McCain reaps grim demonstration
By Ed Runyan
The group feared that police would be trying to close down the demonstration.
HOWLAND — Some of the same demonstrators who had asked people at Trumbull County Republican Party headquarters to pressure presidential candidate John McCain to give them one of his seven homes were back Tuesday to hold a mock funeral for jobs.
Six people dressed as the Grim Reaper and wearing John Mc- Cain faces from the group Change to Win staged the demonstration at the GOP offices on Elm Road. They arrived in a “Worse Than Bush.org” bus.
The group ends a nine-state, six-week swing through battleground states this week.
Speakers also offered statistics on the number of factory closings and mass layoffs that have occurred in Ohio since Republican President George W. Bush took office eight years ago: 1,087, or 2.5 per day.

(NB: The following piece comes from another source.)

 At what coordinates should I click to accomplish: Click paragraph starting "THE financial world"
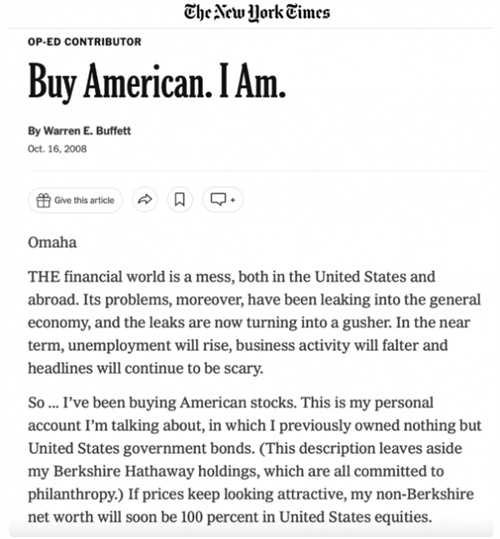point(254,322)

“Cheap political stunts will do nothing to change the fact that Barack Obama lacks the understanding and judgment to help working families in the Mahoning Valley who are facing great economic challenges. Obama’s tax-and-spend policies would destroy any hope of job creation at the worst possible time,” said Paul Lindsay, McCain-Palin spokesman.
Culinary union member Jennifer Grote from Las Vegas said McCain has contributed to factory closings by supporting the North American Free Trade Agreement and other trade agreements that have hurt blue-collar workers.

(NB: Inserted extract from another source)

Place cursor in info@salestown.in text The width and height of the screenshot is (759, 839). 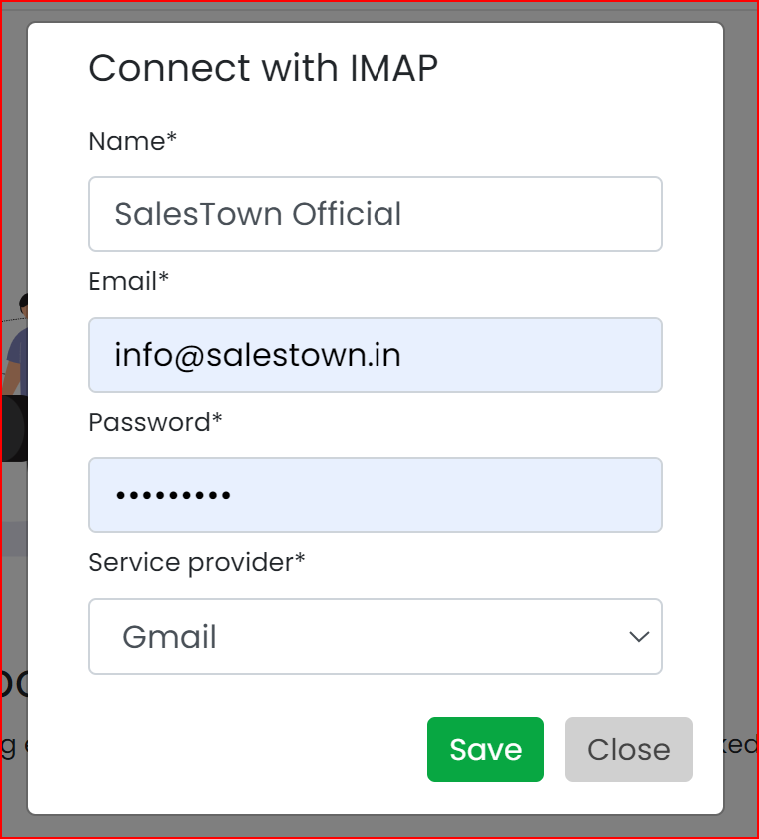point(257,355)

“He’s all about helping himself and his rich buddies,” said Chrissy Heineman, executive board member of Service Employees International Union District 1199. “We know they [Bush and Mc-Cain] have nothing for us.”

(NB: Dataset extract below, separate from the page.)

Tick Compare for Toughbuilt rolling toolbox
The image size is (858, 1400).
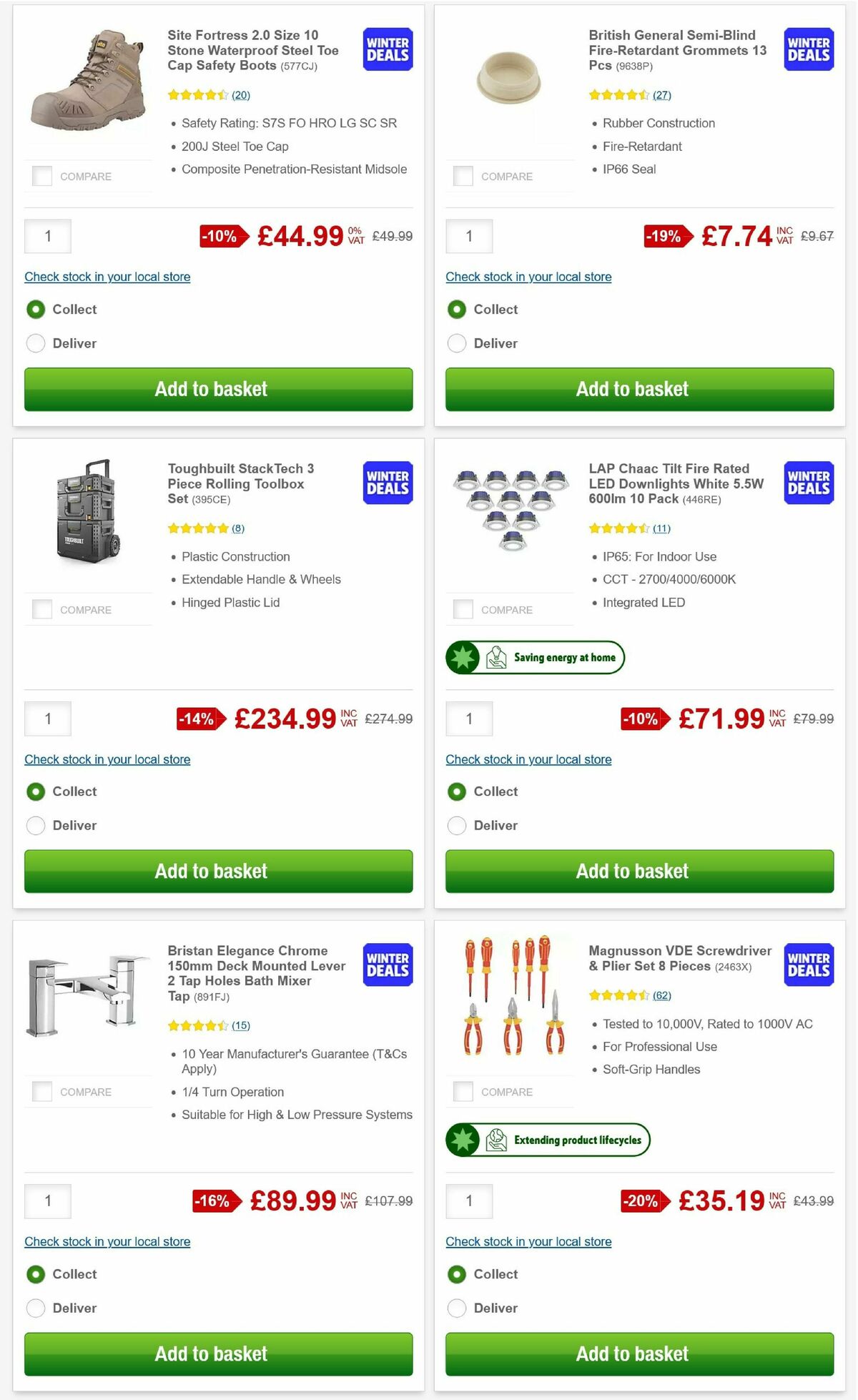(42, 609)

Bill Padisak, president of the Mahoning/Trumbull County AFL-CIO, said building trades union members have told him that a 100-point drop in the stock market costs each member of the building trades union 1 percent of the value of their pension. With Monday’s drop in the stock market of nearly 800 points, members lost nearly 8 percent of their pension value, he said.
Since McCain voted with Bush 95 percent of the time, it’s likely that McCain’s policies will have the same negative effect on the economy as Bush’s policies, Heineman said.
She added that Change to Win was unable to bring someone to the event who lost his job to a plant closing because the group feared that police would be trying to close down the demonstration.